Lomonosov Moscow State University

Faculty of Computational Mathematics and Cybernetics

Department of Automation Systems of Computer Systems

OpenStack platform

Vasilenko Anatoly

521 group

Moscow, 2015

1. Contents

1 Contents 2

2 Introduction 3

3 Cloud computing 3

4 OpenStack capabilities 4

5 History 5

6 Governance 5

7 Components 5

7.1 Compute (Nova) 6

7.2 Image Service (Glance) 7

7.3 Object Storage (Swift) 7

7.4 Dashboard (Horizon) 8

7.5 Identity Service (Keystone) 8

7.6 Networking (Neutron) 8

7.7 Block Storage (Cinder) 9

7.8 Orchestration (Heat) 10

7.9 Telemetry (Ceilometer) 10

7.10 Database (Trove) 10

7.11 Elastic Map Reduce (Sahara) 11

7.12 Bare Metal Provisioning (Ironic) 11

7.13 Multiple Tenant Cloud Messaging (Zaqar) 11

7.14 Shared File System Service (Manila) 12

7.15 DNSaaS (Designate) 12

7.16 Security API (Barbican) 12

7.17 Components Relationships 13

8 Cloud Example 14

9 Deployment models 14

10 OpenStack Features 15

11 Conclusion 15

12 References 16

1. Introduction

OpenStack is a free and open-source cloud-computing software platform. Users primarily deploy it as an “infrastructure as a service” (IaaS), but it can be used to provide all three types of cloud computing services: IaaS, PaaS (“platform as a service”) and SaaS (“software as a service”).

The technology consists of a group of interrelated projects that control pools of processing, storage, and networking resources in a data center. Users can manage their resource using a web-based application, command-line tools or through a RESTful API, that supports JSON and XML formats. OpenStack was released under the terms of the Apache License, most of it has been written in Python.
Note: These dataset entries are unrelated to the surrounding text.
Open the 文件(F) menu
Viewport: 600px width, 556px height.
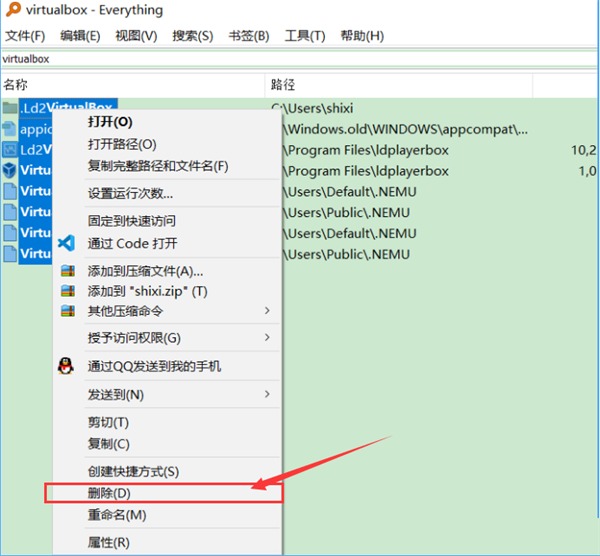(25, 36)
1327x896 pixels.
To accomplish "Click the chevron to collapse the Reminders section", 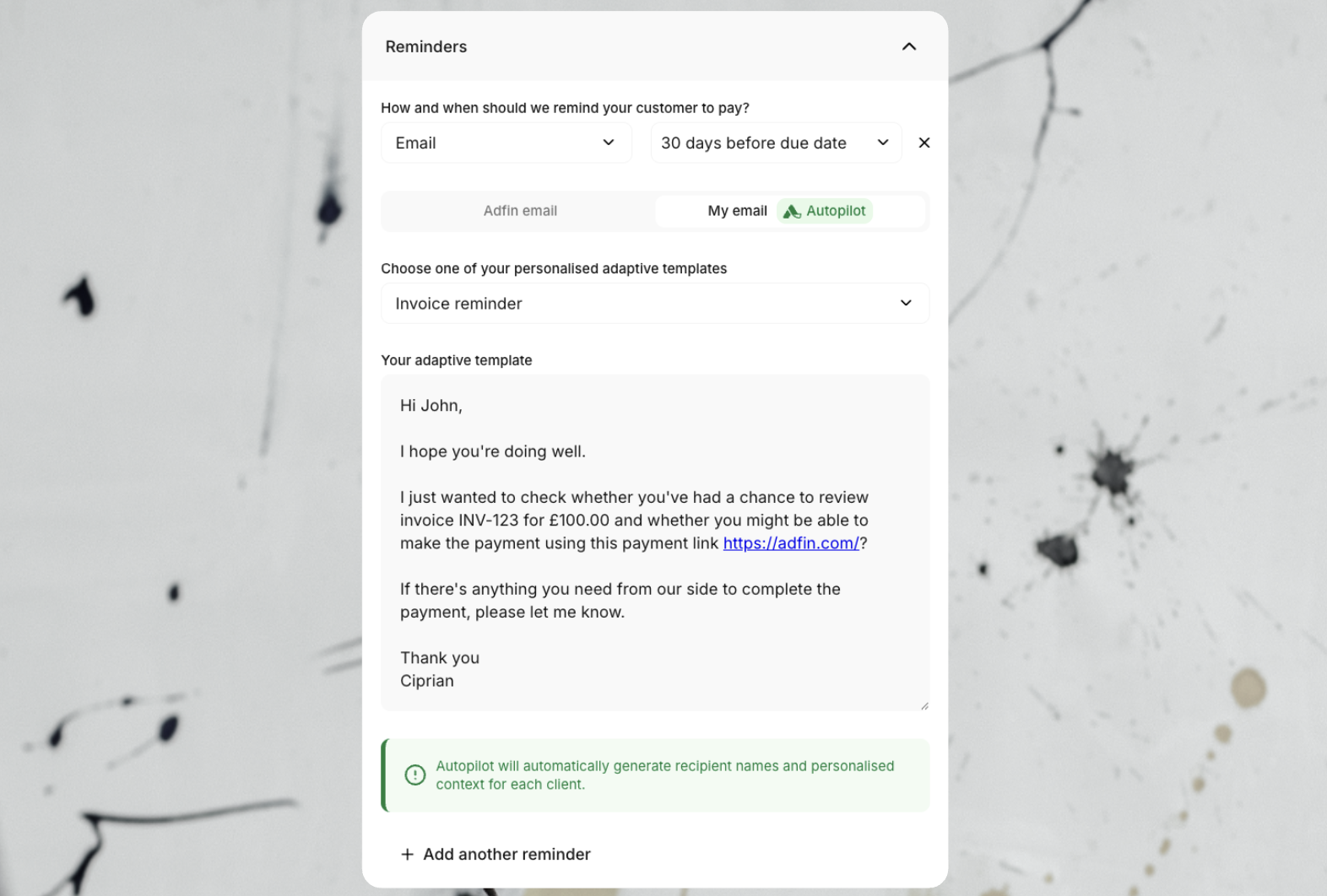I will (909, 46).
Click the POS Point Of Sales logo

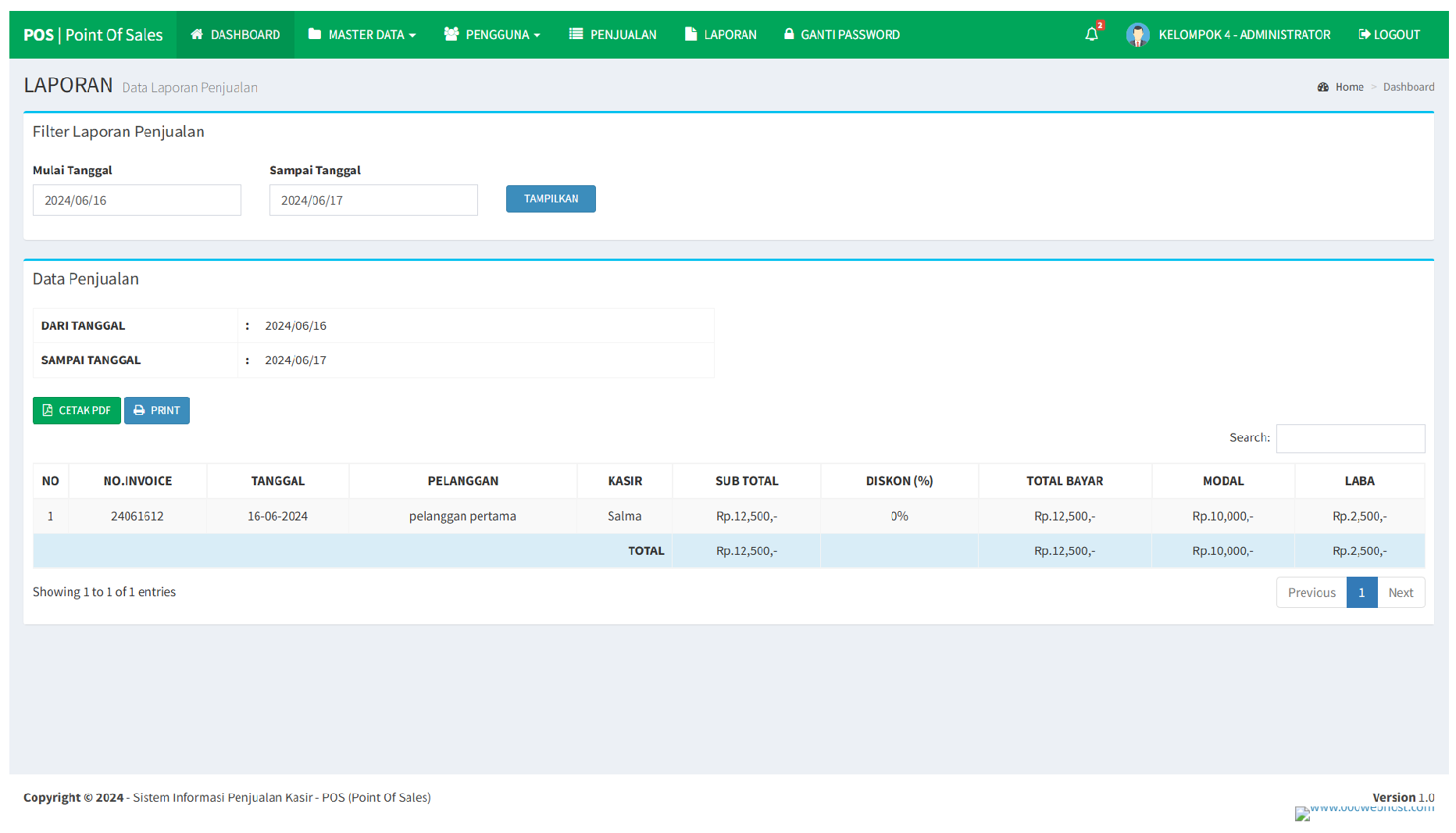tap(93, 34)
OpenStack began in 2010 as a joint project of Rackspace Hosting and of NASA. Now it is a product managed by the OpenStack Foundation, a non-profit corporate entity established in September 2012 to promote OpenStack software and its community. More than 500 companies have joined the project, including Arista Networks, AT&T, AMD, Cisco, Dell, Ericsson, Fujitsu, Go Daddy, Google, Hewlett-Packard, Huawei, IBM, Intel, Juniper Networks, NEC, Oracle, Pure Storage, Red Hat, and VMware. OpenStack project has its own site at www.openstack.org.

The OpenStack community collaborates around a six-month, time-based release cycle with frequent development milestones. During the planning phase of each release, the community gathers for an OpenStack Design Summit to facilitate developer working-sessions and to assemble plans.

The summit in May 2014 in Atlanta drew 4,500 attendees — a 50% increase from the Hong Kong Summit six months earlier.

1. Cloud computing

Cloud computing is a concept for enabling ubiquitous, convenient, on-demand access to a shared pool of configurable computing resources. Cloud computing provide users (people and companies) with various capabilities to store and process their data in third-party data centers. This is part of the concept of division of labour: sharing of resources to achieve synergy and economies of scale. At the basis of cloud computing is the concept of shared services.

Cloud computing, or “the cloud”, focuses on maximizing the effectiveness of the shared resources. Cloud resources are usually not only shared by multiple users but are also dynamically reallocated per demand. This approach helps maximize the use of computing power while reducing the overall cost of resources by using less electric power, air conditioning, rack space, replacement of broken details etc. to maintain the system. With cloud computing, multiple users can access a single server to retrieve and update their data without purchasing licenses for different applications, because people will pay not per user, but per installed instances of application.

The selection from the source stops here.